How to survive 9th grade

Dear Joe,
I hear you’re starting an advice column, and as a freshman, I feel like I could use the most advice right now. Just a couple of months ago, I was cruising my way through eighth grade, but now I’ve been dropped into this massive ocean of high school, which so far has been nothing like the musical.
I want to make the most of my time here, so I guess my only question is what do I need to do to succeed this year?
– Fearful Freshman

Thanks for writing, Fearful Freshman. I must say that I’m impressed with the ‘High School Musical’ reference, since you likely weren’t potty-trained when it first premiered.
But as for your concerns: I don’t blame you for feeling this way. You have every reason to feel intimidated. Make no mistake, this will be the most stressful year of your life, but luckily for you, I have some tips to help.
First, make sure you have all the supplies. Invest in the $3 agenda book. That’s not a plug to raise money for the school, I promise it’s worth every penny. You’ll need it to write down all the homework you won’t get assigned. I’d recommend purchasing a typewriter, too. This is high school; you’ll be doing more distinguished writing, so treat it as such.
Second, use your time wisely. You only have five minutes between classes, and this school is so big and confusing, so you’re better off full-out sprinting between periods. Afraid you’ll trip on your shoelaces? Wear velcro. It’s way more convenient and you’ll look cool. It’s a win-win scenario.
The uptick in notes you’ll have to take will take a toll on you, so become ambidextrous. You will save so much time using more than one appendage to write (I’m using my toes to type this right now).
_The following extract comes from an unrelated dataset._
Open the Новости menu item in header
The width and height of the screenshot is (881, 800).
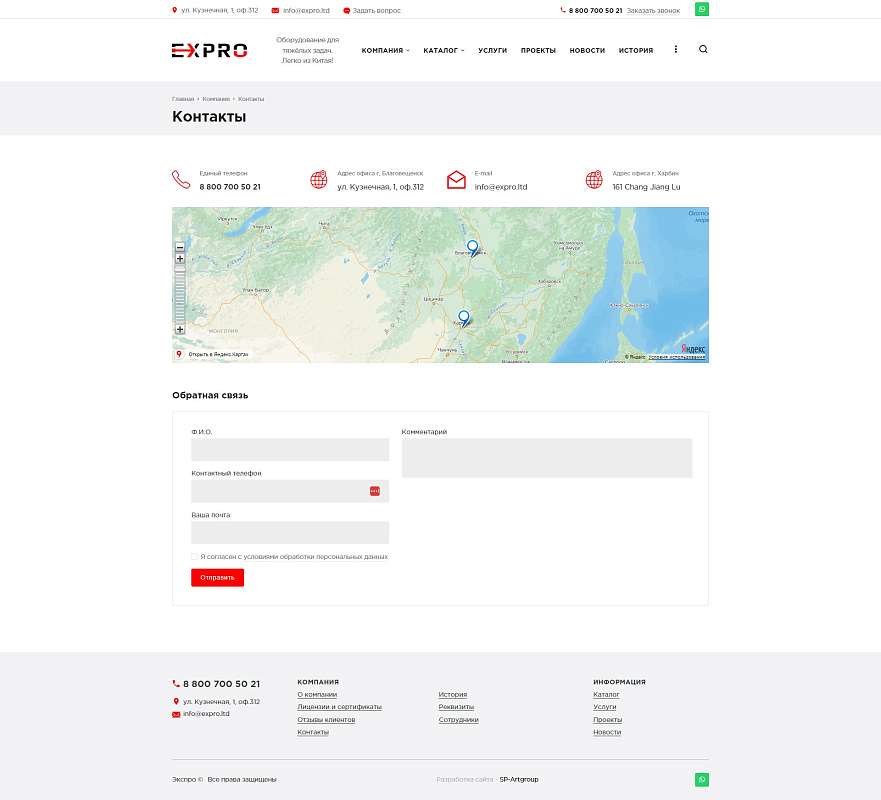click(587, 50)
Remember the fun you had at all your friends’ Bar/Bat Mitzvahs or basement hang-outs? Forget that. If you want to succeed this year, you can’t have a social life. You’ll need time to study for your regular tests and the ACT/SAT. You might as well get a head start and take those college aptitude tests this year. After all, this is the most crucial year when it comes to what colleges look at for admissions.
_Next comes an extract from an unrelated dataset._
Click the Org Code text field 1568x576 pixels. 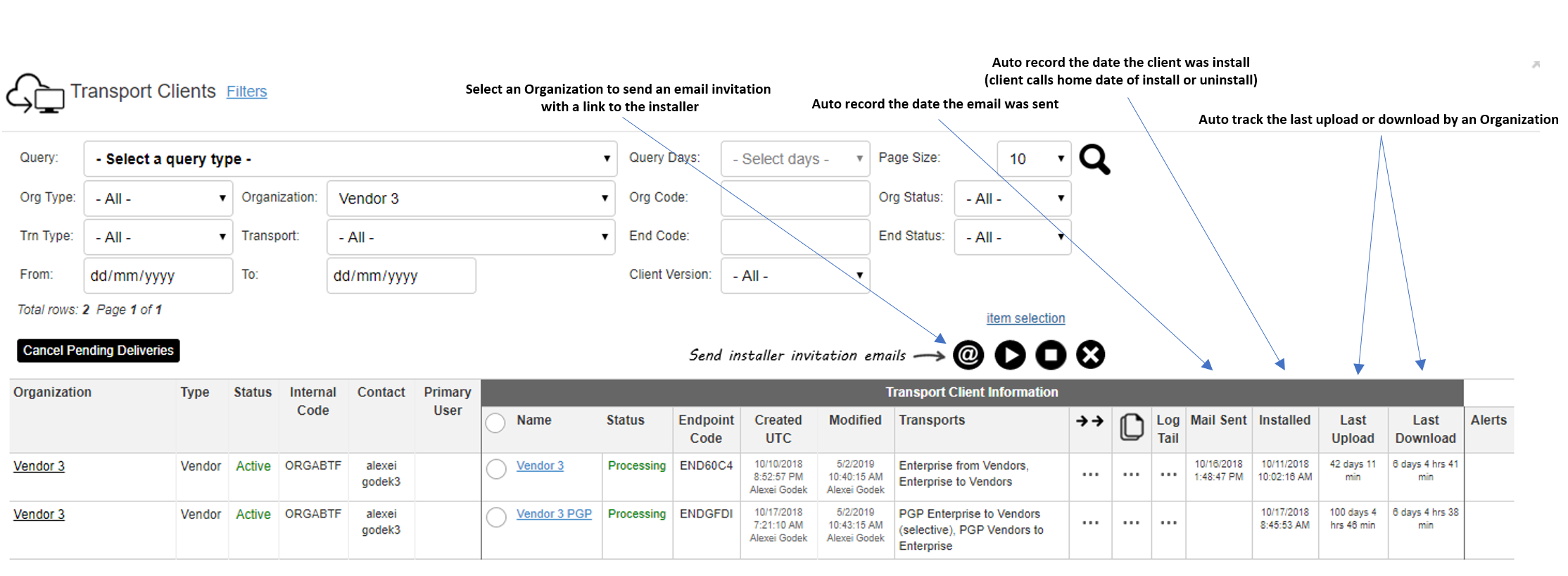pos(795,199)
Taking any AP classes now or in the next few years? Study for those too. Your performance during freshman year will make or break whether you succeed after high school.
The most important thing to remember is that you’re on your own through all of this. What about my teachers, you might ask? They’ve got dozens of other students to worry about in your class alone, so adding their other classes makes you just a number in a factory. My friends, you whimper? You’re all competing to get into the best colleges after high school, you think you can trust them for help? Think again. Well my parents must be able to help me, you insist. So you’d think, but sadly it’s been decades since your parents were in high school. There’s no way they can help you in an environment they could never relate to. You’re all alone, so learn to be self-sufficient.
Seems harsh? Maybe, but I find spotting the humor and sarcasm in things has helped me cope.